Aly Badrakhan’s Al-Karnak may not be screened as part of Naguib Mahfouz’s tribute, yet our participant Mohamed Beshir wanted to report on a novel and a film that marked a generation of Egyptians…

For our generation -Egyptians born in the 80s- the film Al-Karnak was an urban legend. You would hear stories about the political boldness, or the explicit scenes, but since its limited release in the cinemas in 1975, and for decades to come, the film was banned from being screened on television or displayed on video stores, until only a few years back when a censored version of the film started surfacing on satellite channels, coinciding with a new era of political strategy in Egypt that saw allowing of venting channels as a survival tactic.

The unofficial ban was not the first link between the film and the political leadership. A basic comparison between the screenplay and Naguib Mahfouz’s novella it’s based on reveals some insightful findings; most significant would be the imposition of October 1973 war in the screenplay as the book end scene with the rest of the story told as a long flashback. Seemingly glorifying the then current Saddat regime was the golden way to allow for the political fierce critique of the previous Nasser era.

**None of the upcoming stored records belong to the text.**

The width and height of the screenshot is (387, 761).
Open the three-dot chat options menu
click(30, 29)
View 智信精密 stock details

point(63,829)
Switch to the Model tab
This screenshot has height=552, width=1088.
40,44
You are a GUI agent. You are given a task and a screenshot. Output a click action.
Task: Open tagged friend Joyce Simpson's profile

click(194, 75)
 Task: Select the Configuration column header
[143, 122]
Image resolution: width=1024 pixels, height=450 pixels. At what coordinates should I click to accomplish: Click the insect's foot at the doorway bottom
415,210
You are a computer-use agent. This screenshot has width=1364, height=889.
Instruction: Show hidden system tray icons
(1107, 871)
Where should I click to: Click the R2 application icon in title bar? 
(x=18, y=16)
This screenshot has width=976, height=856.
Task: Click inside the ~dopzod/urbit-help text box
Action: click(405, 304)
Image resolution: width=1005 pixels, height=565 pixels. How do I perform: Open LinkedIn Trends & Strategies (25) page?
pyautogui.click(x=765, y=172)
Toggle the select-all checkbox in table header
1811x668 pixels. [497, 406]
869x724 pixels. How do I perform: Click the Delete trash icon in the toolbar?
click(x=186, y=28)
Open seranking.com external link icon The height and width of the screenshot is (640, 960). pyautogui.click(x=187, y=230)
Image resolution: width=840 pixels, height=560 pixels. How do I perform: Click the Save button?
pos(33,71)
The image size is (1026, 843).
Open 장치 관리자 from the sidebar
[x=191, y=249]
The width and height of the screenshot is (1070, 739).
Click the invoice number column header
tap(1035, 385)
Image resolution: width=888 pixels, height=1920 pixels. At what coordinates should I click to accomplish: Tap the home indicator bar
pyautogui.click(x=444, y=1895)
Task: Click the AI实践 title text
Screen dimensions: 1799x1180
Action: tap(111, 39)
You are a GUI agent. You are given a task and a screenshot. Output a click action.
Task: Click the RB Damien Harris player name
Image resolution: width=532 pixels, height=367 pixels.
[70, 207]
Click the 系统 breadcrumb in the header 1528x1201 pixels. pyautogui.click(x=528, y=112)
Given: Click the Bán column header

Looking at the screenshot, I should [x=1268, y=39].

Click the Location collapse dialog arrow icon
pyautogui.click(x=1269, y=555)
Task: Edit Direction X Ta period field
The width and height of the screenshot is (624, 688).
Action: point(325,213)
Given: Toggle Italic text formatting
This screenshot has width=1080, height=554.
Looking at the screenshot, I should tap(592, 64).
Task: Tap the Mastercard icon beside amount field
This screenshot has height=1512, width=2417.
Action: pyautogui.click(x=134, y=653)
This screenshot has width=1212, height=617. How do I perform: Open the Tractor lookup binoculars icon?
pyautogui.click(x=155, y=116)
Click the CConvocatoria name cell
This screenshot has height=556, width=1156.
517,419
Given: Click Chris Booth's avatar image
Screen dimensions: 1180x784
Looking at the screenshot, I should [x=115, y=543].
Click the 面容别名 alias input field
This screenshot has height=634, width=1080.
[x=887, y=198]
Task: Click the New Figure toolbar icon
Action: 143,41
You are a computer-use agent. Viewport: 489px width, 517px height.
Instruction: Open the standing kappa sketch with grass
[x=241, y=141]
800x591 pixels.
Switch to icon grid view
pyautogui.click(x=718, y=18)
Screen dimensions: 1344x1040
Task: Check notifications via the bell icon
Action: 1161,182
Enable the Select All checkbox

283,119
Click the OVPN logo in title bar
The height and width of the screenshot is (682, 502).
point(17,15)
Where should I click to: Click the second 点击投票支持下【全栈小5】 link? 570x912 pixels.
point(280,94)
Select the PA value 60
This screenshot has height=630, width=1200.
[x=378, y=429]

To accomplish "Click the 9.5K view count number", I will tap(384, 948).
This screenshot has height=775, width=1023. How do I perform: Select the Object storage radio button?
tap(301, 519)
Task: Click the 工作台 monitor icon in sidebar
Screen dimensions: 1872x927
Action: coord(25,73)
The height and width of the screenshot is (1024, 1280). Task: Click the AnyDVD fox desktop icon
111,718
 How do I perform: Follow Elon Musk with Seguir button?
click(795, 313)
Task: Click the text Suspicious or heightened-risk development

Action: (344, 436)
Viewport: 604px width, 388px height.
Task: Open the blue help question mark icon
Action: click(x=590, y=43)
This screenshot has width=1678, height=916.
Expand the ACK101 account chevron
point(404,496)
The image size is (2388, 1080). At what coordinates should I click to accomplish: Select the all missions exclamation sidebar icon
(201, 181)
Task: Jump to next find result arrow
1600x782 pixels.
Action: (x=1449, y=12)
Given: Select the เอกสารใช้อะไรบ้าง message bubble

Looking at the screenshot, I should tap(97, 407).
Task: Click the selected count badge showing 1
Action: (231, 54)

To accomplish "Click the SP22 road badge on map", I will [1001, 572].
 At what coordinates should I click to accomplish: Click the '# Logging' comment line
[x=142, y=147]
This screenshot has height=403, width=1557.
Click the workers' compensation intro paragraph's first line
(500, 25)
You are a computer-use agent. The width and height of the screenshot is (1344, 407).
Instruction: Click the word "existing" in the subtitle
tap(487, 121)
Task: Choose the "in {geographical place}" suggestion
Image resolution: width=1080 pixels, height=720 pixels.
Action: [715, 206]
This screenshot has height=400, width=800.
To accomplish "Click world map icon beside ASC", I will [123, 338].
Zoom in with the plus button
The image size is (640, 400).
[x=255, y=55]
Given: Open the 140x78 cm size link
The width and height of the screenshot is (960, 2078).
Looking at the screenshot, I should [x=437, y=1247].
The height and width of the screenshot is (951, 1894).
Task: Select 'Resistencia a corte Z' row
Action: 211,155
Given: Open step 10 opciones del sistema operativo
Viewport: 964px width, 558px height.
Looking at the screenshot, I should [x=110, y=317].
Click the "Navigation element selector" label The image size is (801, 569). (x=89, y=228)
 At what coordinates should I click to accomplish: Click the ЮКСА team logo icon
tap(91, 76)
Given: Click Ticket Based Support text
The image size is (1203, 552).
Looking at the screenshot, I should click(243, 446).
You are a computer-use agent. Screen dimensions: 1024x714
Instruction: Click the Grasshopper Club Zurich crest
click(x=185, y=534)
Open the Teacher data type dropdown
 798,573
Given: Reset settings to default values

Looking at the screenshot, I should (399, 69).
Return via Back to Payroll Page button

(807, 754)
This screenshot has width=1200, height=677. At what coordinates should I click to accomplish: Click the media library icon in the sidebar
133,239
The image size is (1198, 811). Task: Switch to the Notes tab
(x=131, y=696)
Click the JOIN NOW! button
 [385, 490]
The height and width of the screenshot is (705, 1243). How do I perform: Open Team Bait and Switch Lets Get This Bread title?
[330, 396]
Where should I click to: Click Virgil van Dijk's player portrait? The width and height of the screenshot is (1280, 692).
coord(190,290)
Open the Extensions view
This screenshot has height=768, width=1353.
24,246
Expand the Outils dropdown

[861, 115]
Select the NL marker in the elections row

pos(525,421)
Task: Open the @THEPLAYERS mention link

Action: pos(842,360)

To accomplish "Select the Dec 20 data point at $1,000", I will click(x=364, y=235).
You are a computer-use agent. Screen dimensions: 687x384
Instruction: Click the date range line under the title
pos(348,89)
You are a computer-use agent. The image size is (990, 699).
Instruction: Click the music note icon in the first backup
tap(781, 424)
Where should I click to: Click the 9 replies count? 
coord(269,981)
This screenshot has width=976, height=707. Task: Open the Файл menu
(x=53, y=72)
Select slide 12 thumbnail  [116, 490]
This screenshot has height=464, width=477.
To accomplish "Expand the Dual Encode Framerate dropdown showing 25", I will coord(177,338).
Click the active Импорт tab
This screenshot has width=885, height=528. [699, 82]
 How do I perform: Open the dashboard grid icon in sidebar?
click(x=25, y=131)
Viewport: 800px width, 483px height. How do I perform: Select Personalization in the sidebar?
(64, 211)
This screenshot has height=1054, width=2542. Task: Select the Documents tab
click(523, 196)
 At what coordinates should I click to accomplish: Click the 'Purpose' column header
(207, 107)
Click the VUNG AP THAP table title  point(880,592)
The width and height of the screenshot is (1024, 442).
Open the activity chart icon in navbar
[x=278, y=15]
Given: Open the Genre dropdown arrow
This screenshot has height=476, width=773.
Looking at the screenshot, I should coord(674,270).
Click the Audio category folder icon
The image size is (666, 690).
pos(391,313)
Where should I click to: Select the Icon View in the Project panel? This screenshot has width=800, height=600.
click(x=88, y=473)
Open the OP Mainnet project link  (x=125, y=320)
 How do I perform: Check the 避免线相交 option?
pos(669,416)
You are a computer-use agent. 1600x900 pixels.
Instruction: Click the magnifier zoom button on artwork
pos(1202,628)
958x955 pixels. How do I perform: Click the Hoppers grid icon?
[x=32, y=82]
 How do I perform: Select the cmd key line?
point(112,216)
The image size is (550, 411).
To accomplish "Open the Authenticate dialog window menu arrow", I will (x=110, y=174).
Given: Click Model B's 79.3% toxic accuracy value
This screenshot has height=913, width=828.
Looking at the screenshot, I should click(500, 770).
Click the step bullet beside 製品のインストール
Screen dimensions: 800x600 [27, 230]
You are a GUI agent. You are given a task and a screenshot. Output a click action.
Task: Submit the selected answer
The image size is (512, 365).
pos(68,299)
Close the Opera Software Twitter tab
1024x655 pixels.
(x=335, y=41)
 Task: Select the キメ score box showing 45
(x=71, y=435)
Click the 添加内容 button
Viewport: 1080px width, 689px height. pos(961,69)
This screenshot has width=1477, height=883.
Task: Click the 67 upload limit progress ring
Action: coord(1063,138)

Neutralizing the political leadership was not the only aim Mamdouh El Leithy (writer/ producer) targeted in his interpretive screenplay; attempting to ensure commercial success led to addition of comedy generating characters to the original story, as well as a trademark fight scene anticipated by fans of actor Farid Shawqy.

Being his first feature film, director Aly Badrakhan swings between delivering the overloaded script and establishing his own style, the notion that led to an inflated two and a half hour film, paced mainly by the vibrant performances of Soad Hosny, Kamal El Shennawy and Nour El Sherif, in addition to surges of exceptional editing and camera work that brought together some iconic scenes like Zainab’s suicide attempt scene.

The film portraits a revolution that went wrong, following Zainab, Esmail and Helmy, university colleagues who believe themselves to be “the sons of the revolution” and attempt to act as such. Their genuine activism triggers the frantic secret police unit, leading to rounds of groundless detention where they are exposed to physically and psychologically torture that ultimately led to the death of Helmy.

Rereading Mahfouz’s Al-Karnak in the nowadays Egyptian context reveals a timeless relevance to it; Mahfouz - in his classical exercise - turns a current sociopolitical event into a pool for denser metaphors of generational interaction and human struggle that transcendent the locality of time and place. In comparison, the film version of Al-Karnak succeeds in being the first Egyptian political film to exposes the brutality of the Nasserite police state so bluntly, but in the process missed core values of the book.